25 April,
Fiction /
Derek Owusu, Abi Daré, Okechukwu Nzelu
Sunday, 25 April 2021, 11:00am
Online (YouTube) / Pay What You Can
Make A DonationIn partnership with the Desmond Eliott Prize and the National Centre for Writing.
This event showcases the shortlisted writers for the 2020 Desmond Elliott prize for new fiction, featuring some of the most exciting and challenging writing talent from across the UK and Ireland.
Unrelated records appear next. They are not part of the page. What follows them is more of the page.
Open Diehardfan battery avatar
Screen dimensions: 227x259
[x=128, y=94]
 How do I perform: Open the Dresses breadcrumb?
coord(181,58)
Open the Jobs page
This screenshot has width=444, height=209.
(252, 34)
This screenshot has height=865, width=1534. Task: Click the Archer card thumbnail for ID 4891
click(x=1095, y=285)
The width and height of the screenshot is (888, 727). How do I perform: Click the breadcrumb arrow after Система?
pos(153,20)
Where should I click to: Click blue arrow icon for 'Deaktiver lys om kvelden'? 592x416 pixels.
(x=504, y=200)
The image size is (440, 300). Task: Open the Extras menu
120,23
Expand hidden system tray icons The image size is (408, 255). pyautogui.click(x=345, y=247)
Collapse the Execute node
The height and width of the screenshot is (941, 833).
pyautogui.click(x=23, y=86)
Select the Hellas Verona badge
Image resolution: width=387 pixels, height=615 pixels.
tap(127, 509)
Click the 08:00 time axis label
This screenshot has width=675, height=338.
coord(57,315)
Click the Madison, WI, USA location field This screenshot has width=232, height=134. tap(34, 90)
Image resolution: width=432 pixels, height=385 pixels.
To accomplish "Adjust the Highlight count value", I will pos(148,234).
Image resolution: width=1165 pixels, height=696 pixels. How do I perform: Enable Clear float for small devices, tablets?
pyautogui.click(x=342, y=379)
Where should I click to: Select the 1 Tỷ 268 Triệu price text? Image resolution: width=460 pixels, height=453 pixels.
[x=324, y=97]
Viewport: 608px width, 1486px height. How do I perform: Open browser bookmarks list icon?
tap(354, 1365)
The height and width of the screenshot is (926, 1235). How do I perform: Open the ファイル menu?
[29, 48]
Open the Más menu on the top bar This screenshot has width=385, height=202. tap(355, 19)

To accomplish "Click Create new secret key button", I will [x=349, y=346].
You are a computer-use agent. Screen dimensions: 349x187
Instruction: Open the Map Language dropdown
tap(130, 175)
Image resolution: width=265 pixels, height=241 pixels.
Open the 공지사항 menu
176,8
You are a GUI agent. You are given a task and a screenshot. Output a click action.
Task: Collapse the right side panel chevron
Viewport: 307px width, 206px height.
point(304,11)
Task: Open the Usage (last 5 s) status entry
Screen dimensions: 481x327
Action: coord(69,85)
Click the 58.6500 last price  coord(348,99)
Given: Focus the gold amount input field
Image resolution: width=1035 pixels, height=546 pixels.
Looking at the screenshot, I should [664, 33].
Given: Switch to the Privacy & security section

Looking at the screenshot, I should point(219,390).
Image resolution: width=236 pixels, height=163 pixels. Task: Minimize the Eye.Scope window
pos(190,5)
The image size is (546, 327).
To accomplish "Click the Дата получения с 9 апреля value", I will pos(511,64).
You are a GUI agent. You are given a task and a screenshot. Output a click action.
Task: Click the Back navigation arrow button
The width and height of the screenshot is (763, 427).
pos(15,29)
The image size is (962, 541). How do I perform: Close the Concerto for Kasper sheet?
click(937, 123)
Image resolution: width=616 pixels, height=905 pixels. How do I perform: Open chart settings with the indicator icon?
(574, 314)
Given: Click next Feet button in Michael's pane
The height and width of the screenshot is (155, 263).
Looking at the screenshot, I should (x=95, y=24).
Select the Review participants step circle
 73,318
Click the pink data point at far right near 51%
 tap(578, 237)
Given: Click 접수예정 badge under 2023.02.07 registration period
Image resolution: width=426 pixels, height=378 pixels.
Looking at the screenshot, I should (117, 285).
Crossing all manner of borders and boundaries, these three exceptional debuts explore the meaning of home, belonging, and the growing pains of selfhood. Okechukwu Nzelu’s The Private Joys of Nnenna Maloney follows a young woman’s life and relationships through her Igbo–Nigerian family, and the misadventures of her extended social circle. Derek Owusu’s fragmentary That Reminds Me centres around K, the son of Ghanaian parents in London, from birth to adulthood, encompassing K’s encounters with self-expression, friendship and belonging, in the midst of a society actively hostile to a Black working-class family. Abi Daré’s The Girl with the Louding Voice is the story of Adunni, a young girl in rural Nigeria on the brink of an illegal marriage arranged to raise money for her widower father. The novel tracks Adunni’s overwhelmingly rich inner life, as she searches for the kind of education that will meet her demands from the world.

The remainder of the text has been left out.